### Goal of the exercise
Return only the stretch of the material below that begins with the line containing "Go up to the parent folder" and ends with the line containing "Task: Check the box for 2D001", exactly; both of those lines belong to it.

++++ Records for the exercise ++++

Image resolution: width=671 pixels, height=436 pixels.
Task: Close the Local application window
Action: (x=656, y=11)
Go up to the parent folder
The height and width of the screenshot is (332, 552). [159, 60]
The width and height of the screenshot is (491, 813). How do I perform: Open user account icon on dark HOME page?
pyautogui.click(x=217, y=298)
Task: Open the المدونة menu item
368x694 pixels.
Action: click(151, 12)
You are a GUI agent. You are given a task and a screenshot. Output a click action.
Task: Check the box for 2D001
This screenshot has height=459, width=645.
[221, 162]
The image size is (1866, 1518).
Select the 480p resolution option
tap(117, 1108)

++++
++++ Records for the exercise ++++

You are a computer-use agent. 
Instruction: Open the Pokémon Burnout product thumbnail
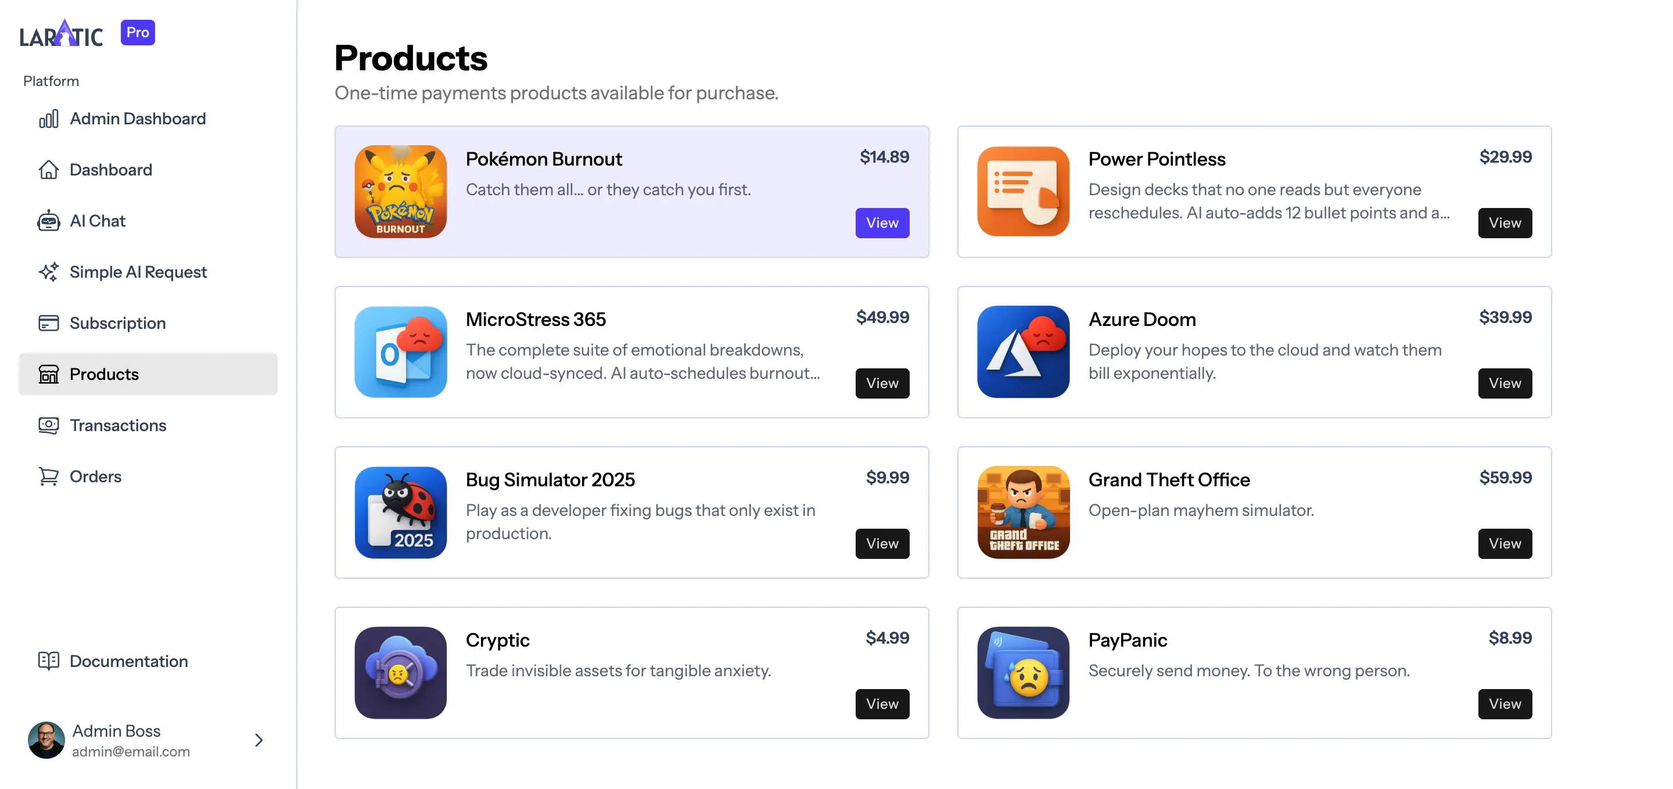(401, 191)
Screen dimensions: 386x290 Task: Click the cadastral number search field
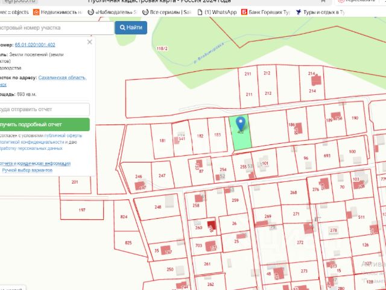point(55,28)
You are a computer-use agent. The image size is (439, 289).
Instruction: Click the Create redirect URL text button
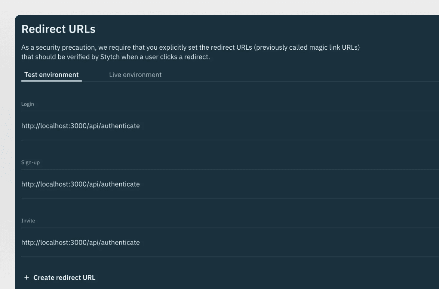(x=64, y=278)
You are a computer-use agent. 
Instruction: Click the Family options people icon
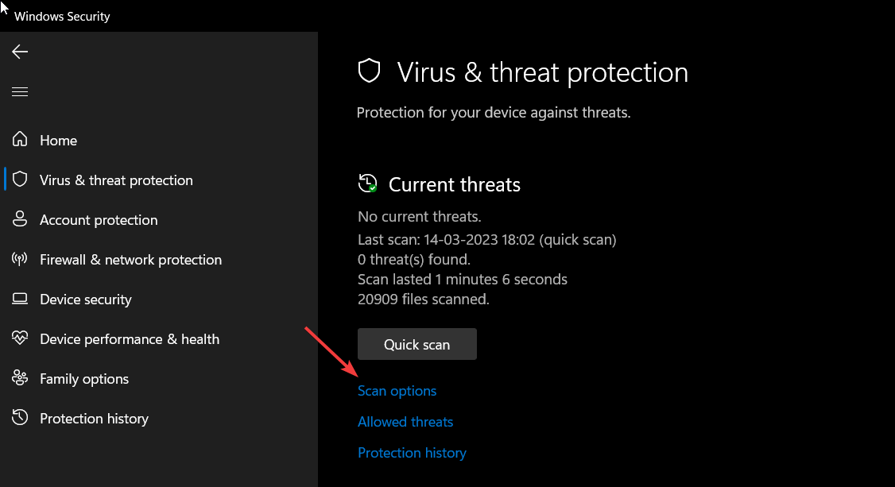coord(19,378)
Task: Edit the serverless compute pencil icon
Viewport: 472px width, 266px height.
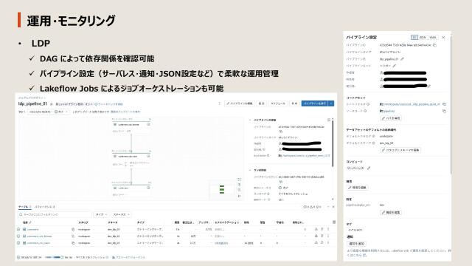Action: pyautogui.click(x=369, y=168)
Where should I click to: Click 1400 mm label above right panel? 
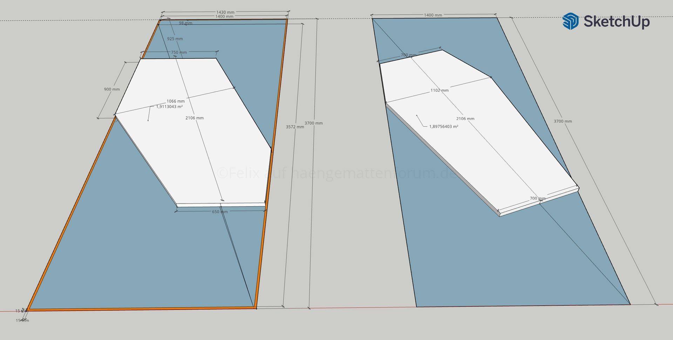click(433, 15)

++++
++++ Records for the exercise ++++

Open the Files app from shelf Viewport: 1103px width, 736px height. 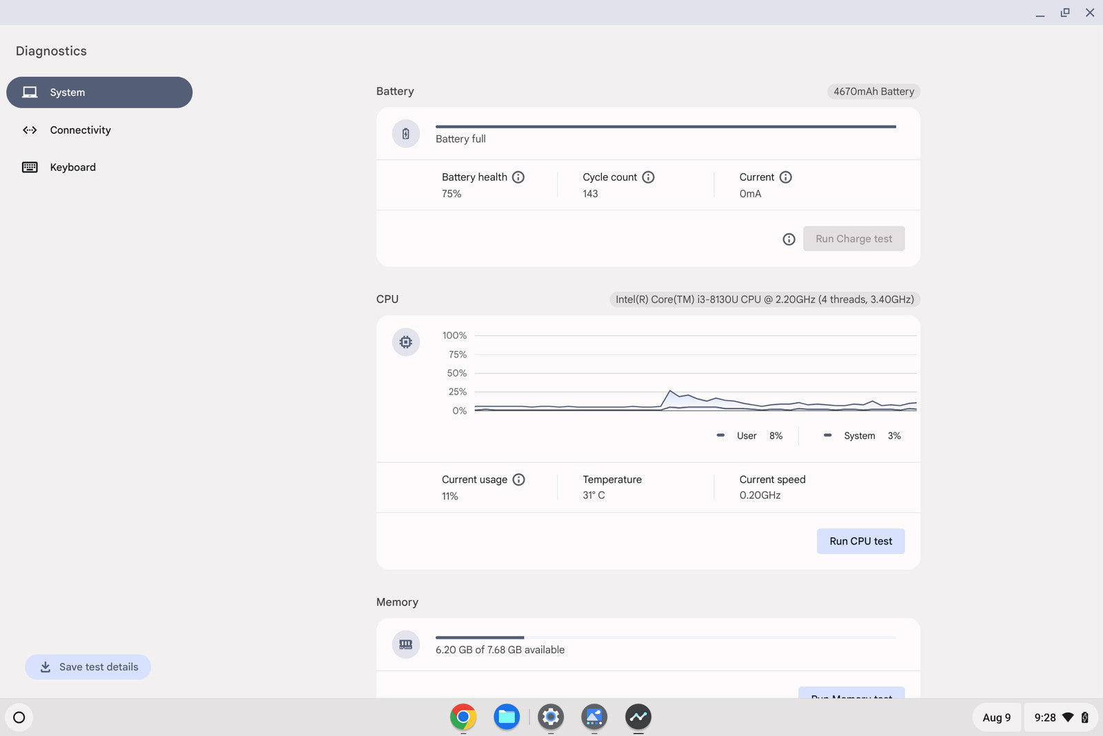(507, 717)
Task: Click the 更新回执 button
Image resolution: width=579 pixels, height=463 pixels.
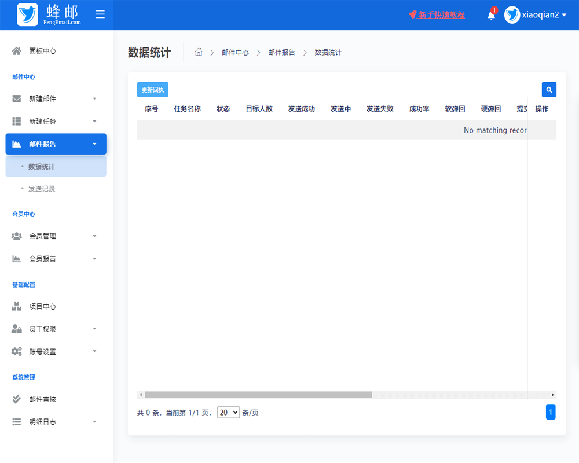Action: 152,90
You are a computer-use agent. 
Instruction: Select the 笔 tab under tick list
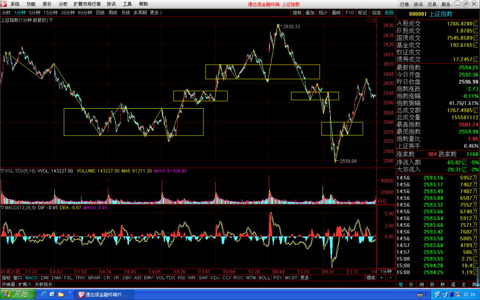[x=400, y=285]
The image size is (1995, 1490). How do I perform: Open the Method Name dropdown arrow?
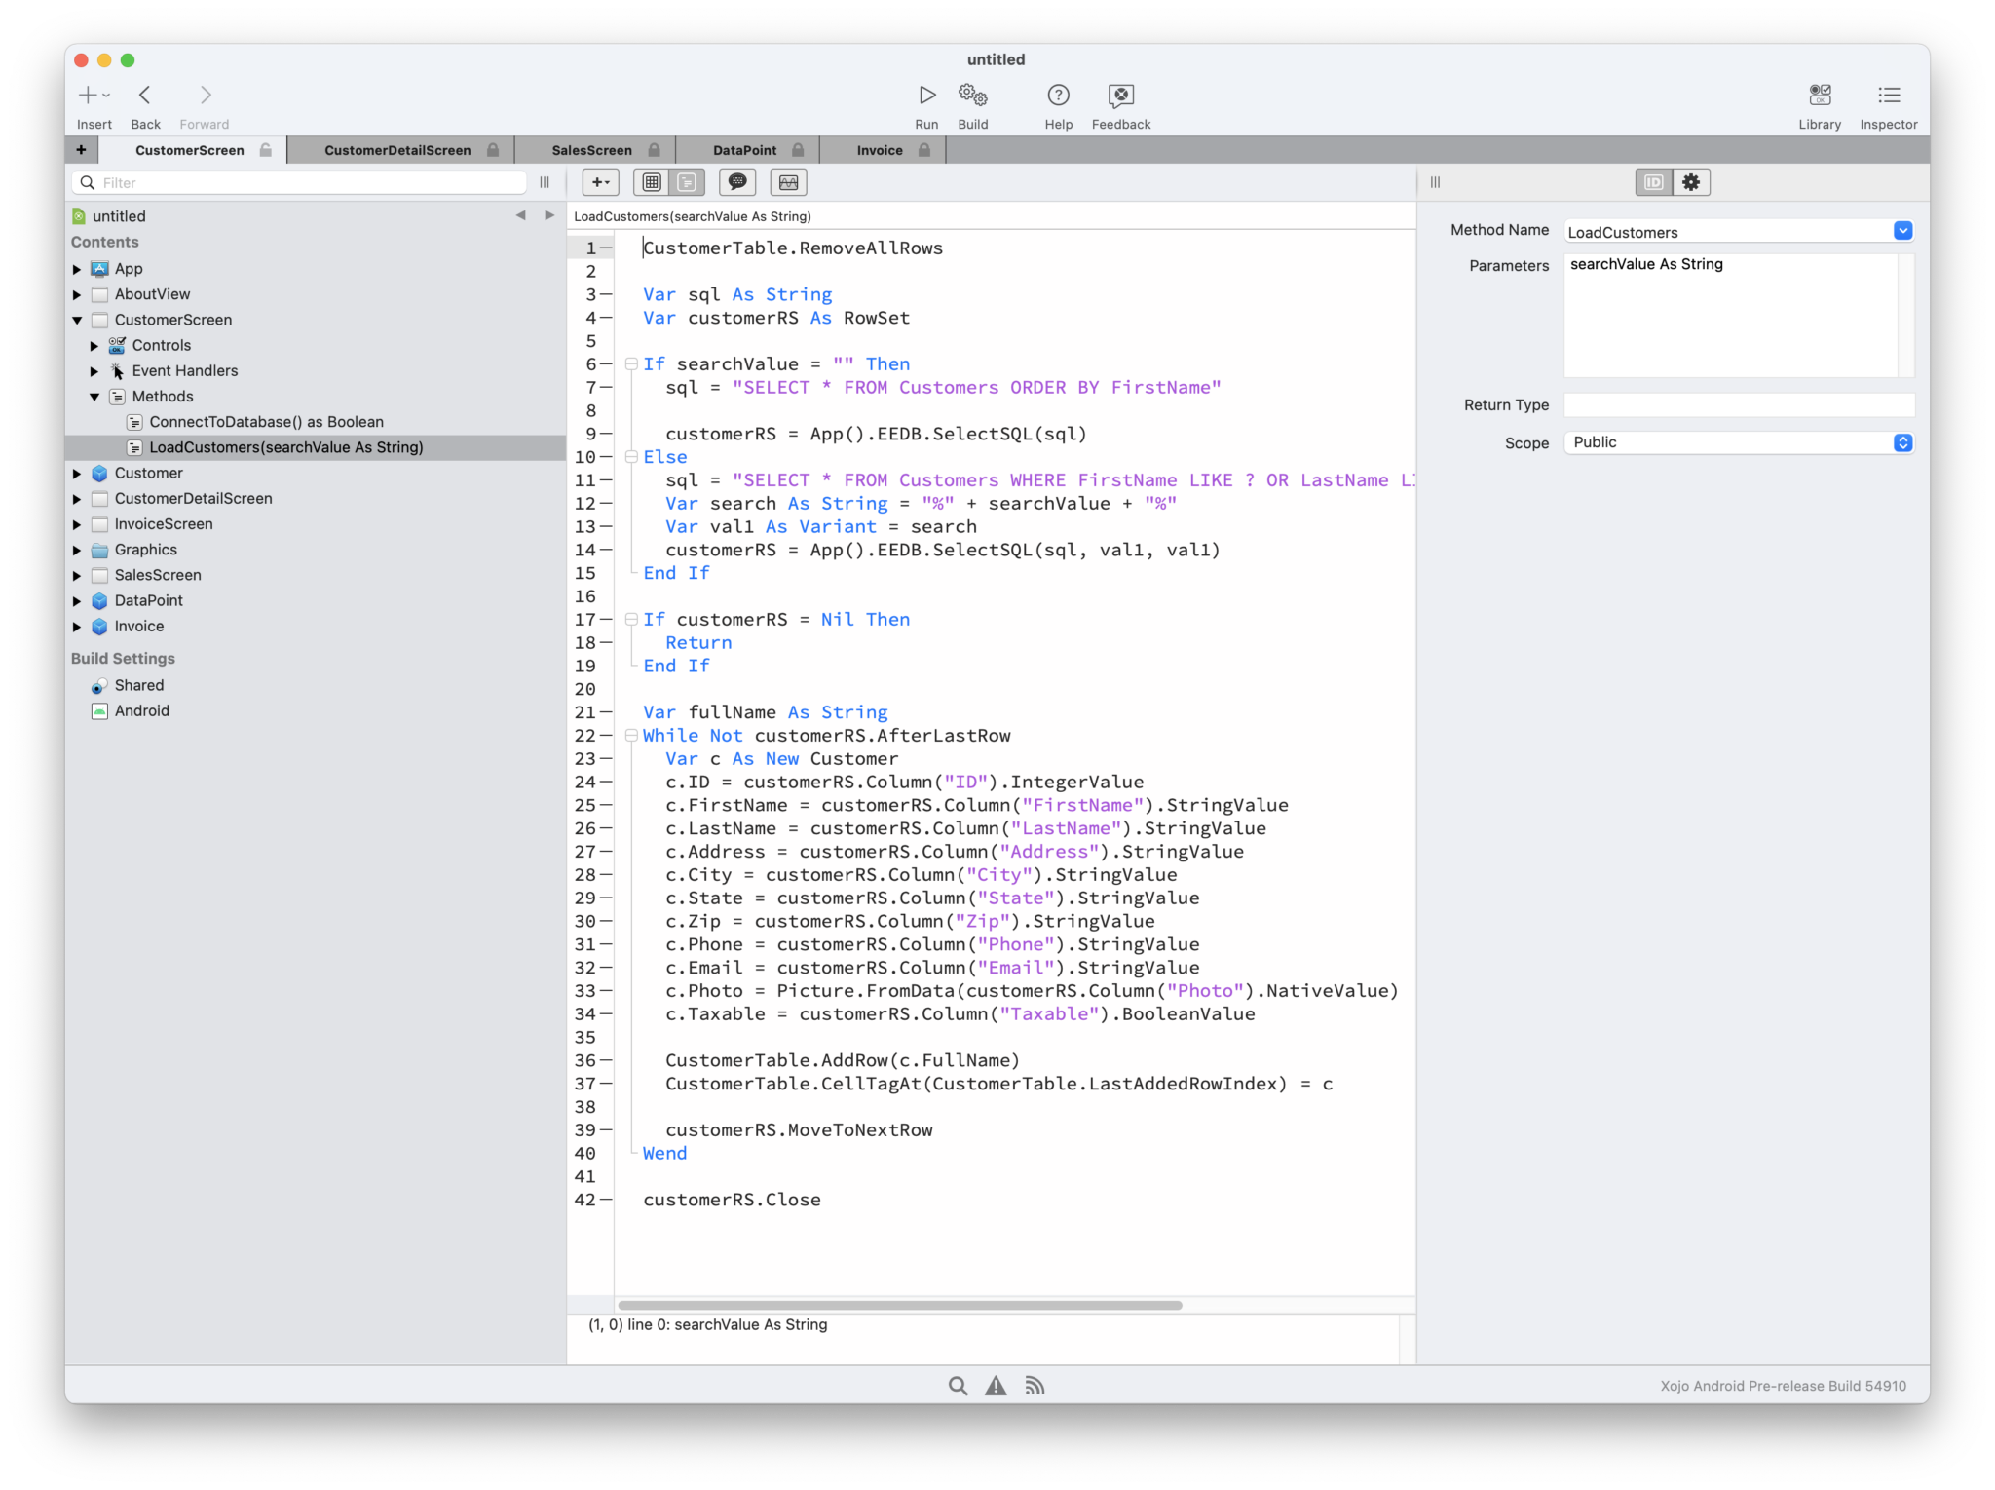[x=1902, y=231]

++++

### Reply
Go up to the parent folder
The height and width of the screenshot is (332, 552). [159, 60]
The width and height of the screenshot is (491, 813). How do I perform: Open user account icon on dark HOME page?
pyautogui.click(x=217, y=298)
Task: Open the المدونة menu item
368x694 pixels.
Action: click(151, 12)
You are a GUI agent. You are given a task and a screenshot. Output a click action.
Task: Check the box for 2D001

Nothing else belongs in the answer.